▸ **Work item**
Which of the lines below holds the string "Select"? Copy every line that does.

▸ **Supplied records**
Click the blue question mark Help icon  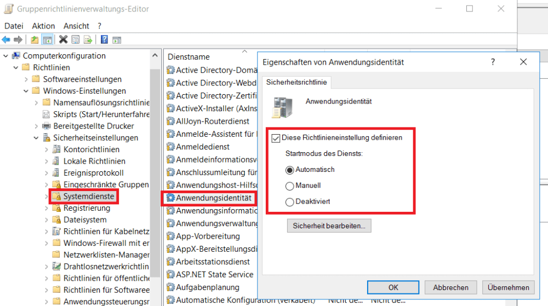[x=104, y=39]
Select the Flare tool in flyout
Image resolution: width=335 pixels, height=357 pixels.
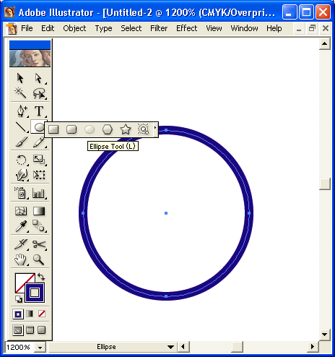143,129
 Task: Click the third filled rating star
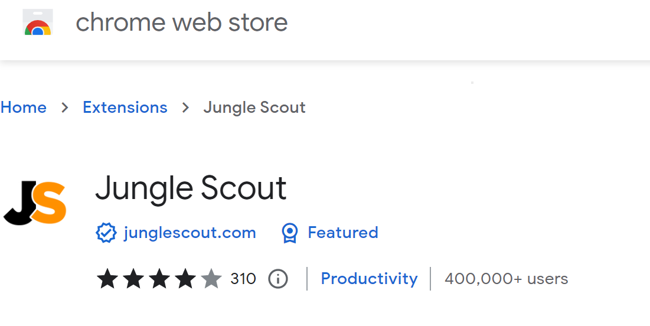[x=159, y=279]
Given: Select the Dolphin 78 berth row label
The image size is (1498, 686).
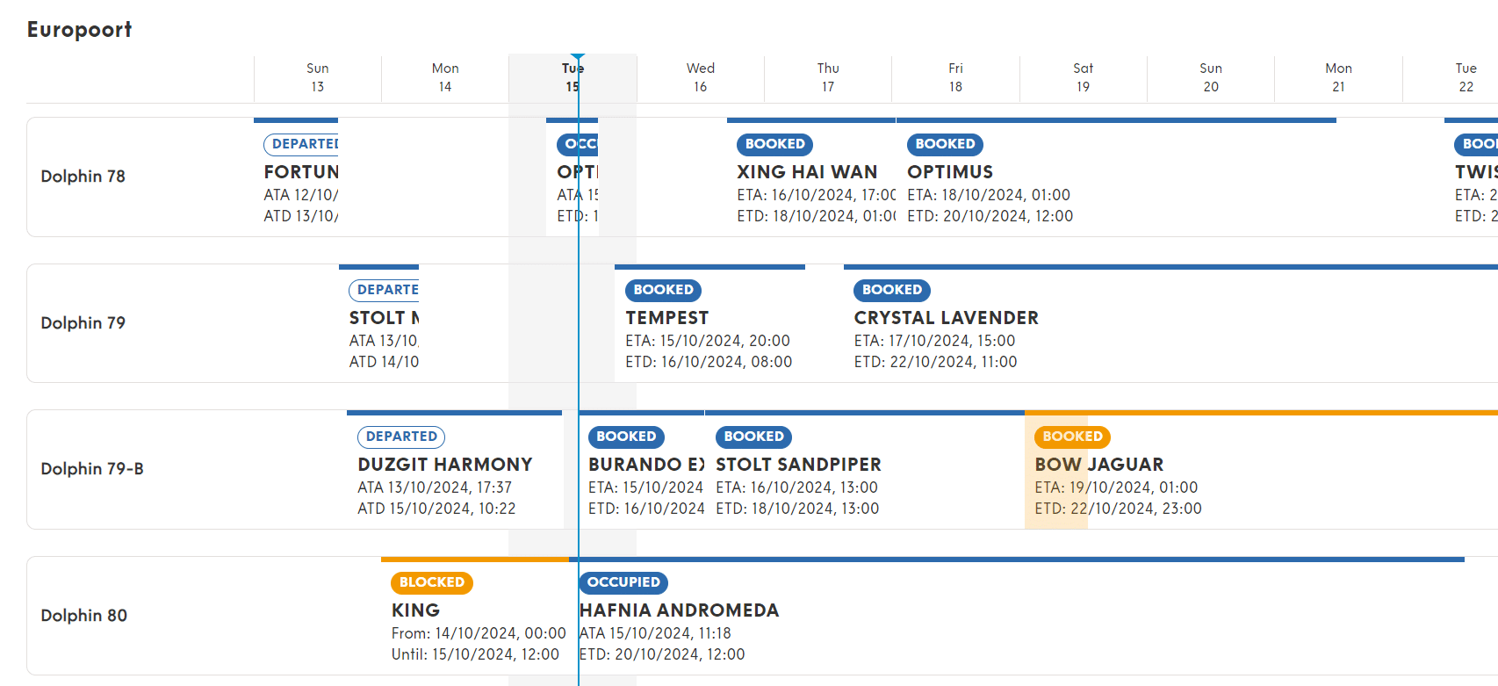Looking at the screenshot, I should pyautogui.click(x=83, y=177).
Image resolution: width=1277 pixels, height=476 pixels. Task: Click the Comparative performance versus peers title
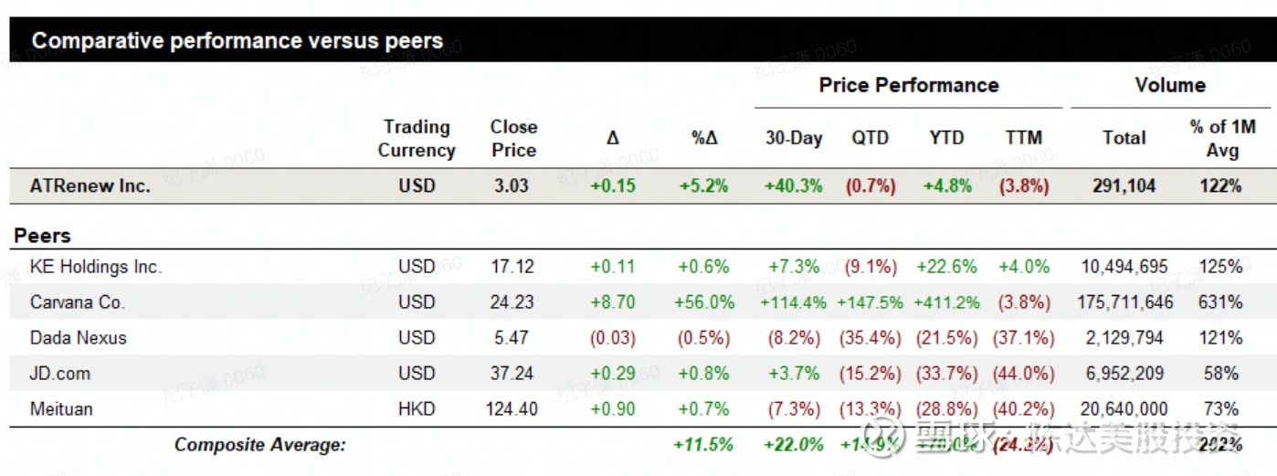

▸ **Task output**
Select the Flare tool in flyout
Given: Select the Dolphin 78 berth row label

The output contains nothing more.